Arch Neurol. 2003 Dec;60(12):1736-9
Hardmeier M, Wagenpfeil S, Freitag P, Fisher E, Rudick RA, Kooijmans-Coutinho M, Clanet M, Radue EW, Kappos L; European rIFN beta-1a in Relapsing MS Dose Comparison Trial Study Group.
MS MRI Evaluation Centre Basel, Basel, Switzerland.
Atrophy is recognized as a measure of destructive changes in multiple sclerosis (MS).
The time course and pathologic mechanisms of atrophy development are not well understood.
Significant atrophy was reported to occur within 9 to 12 months in relapsing remitting MS.
To test whether atrophy can be detected over short time intervals, and to evaluate its relationship to inflammation.Design and METHODS:
Prior to randomization to a treatment trial, 138 untreated patients with relapsing remitting MS had 3 magnetic resonance imaging scans within a mean +/- SD follow-up of 76 +/- 20.2 days.
Brain parenchymal fraction (BPF), a normalized measure of whole brain volume, the proportion of active (gadolinium-enhancing) scans, and the volume of T1-weighted gadolinium-enhancing and T2-weighted hyperintense lesions were determined at all time points.
An annualized atrophy rate was estimated by calculating a regression slope.
The median Expanded Disability Status Scale score was 3.5, the mean disease duration was 7.6, and the mean age was 38.5 years.

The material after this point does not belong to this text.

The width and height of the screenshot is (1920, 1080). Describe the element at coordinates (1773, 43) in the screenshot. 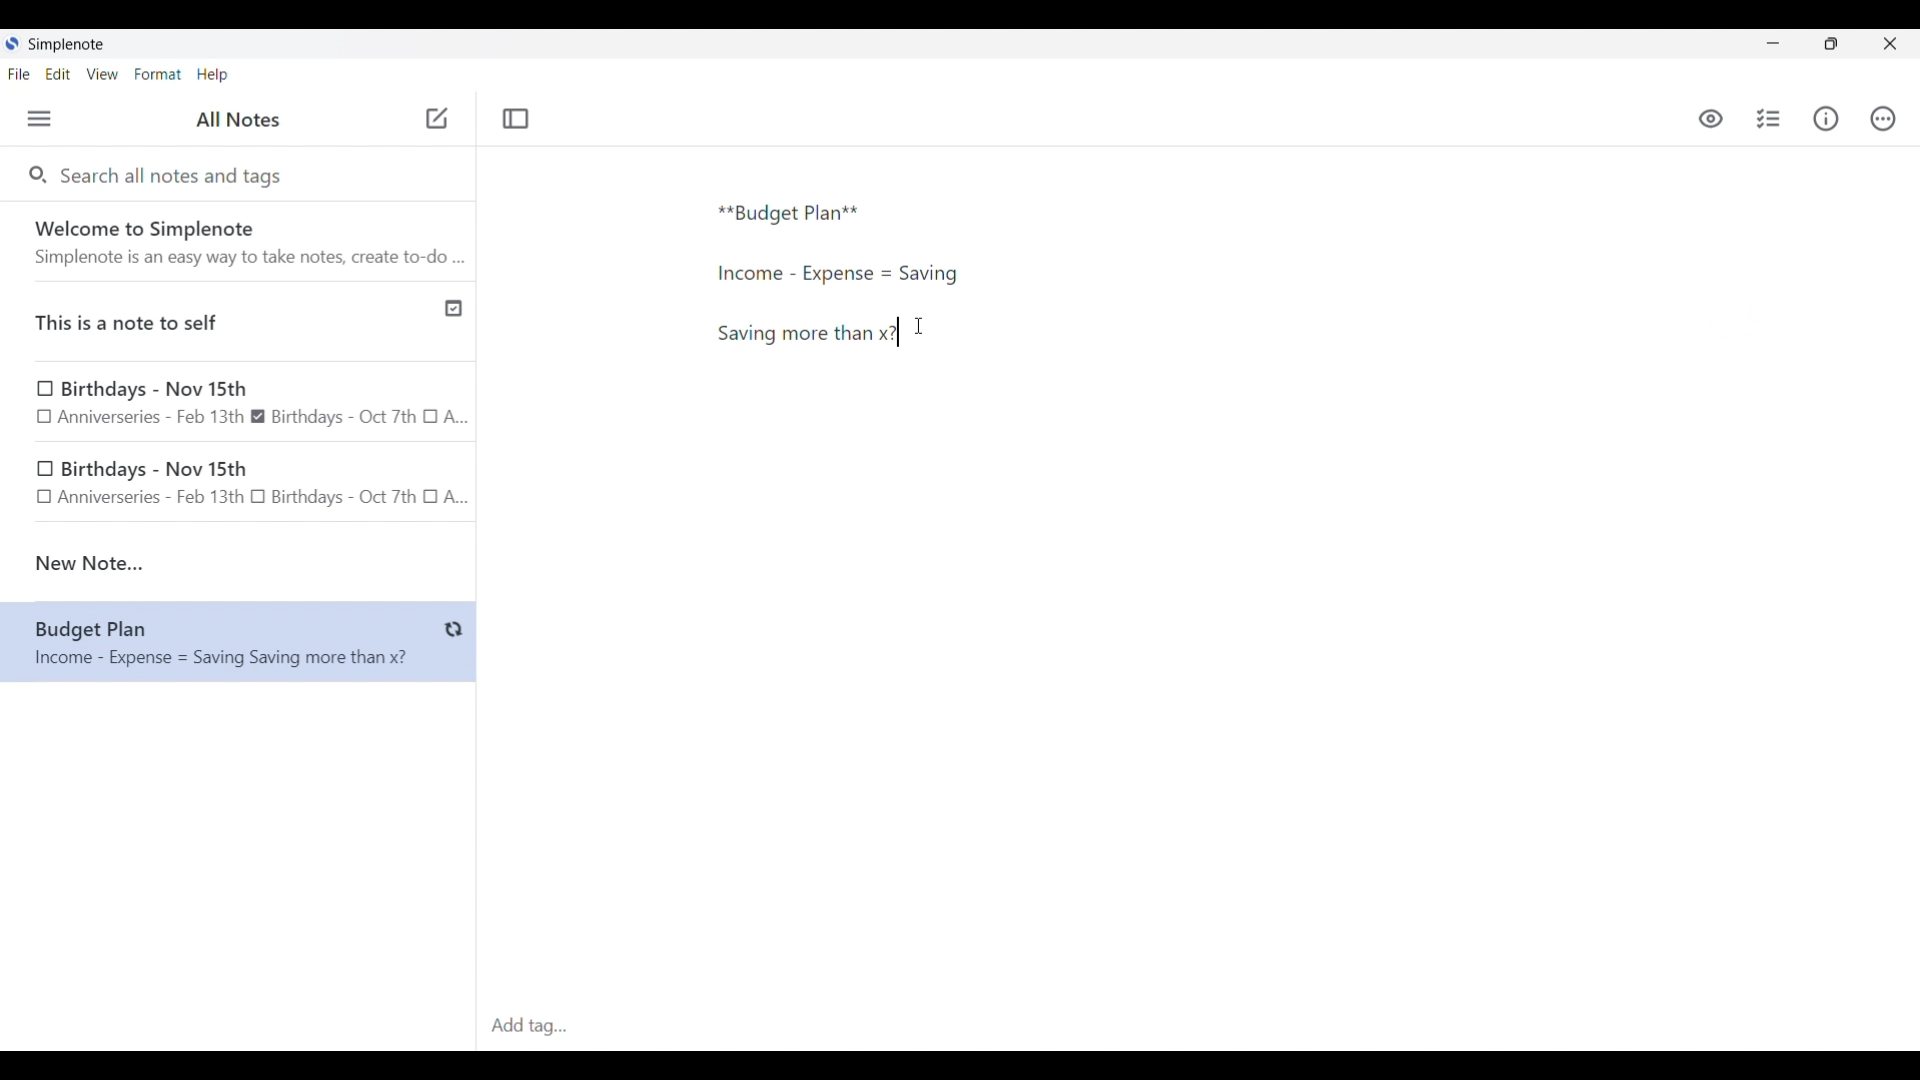

I see `Minimize` at that location.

The BPF decreased significantly by -0.229% from scan 1 to scan 3, while the proportion of active scans remained high (65%, 63%, and 67%).
The BPF change was only weakly correlated to the volume of T1-weighted gadolinium-enhancing lesions in scan 1 (r = -0.185).
The estimated annualized atrophy rate was -1.06% (95% confidence interval, -1.50% to -0.62%).
The annualized atrophy rate found in this study is comparable with rates reported previously.
Measurements of BPF allow detection of atrophy over short time intervals in active disease.
The short-term relationship of inflammation to atrophy development was weak.
Brain parenchymal fraction might be a promising measure in future phase 2 studies of agents, with an expected effect on tissue-destructive pathologic mechanisms of MS.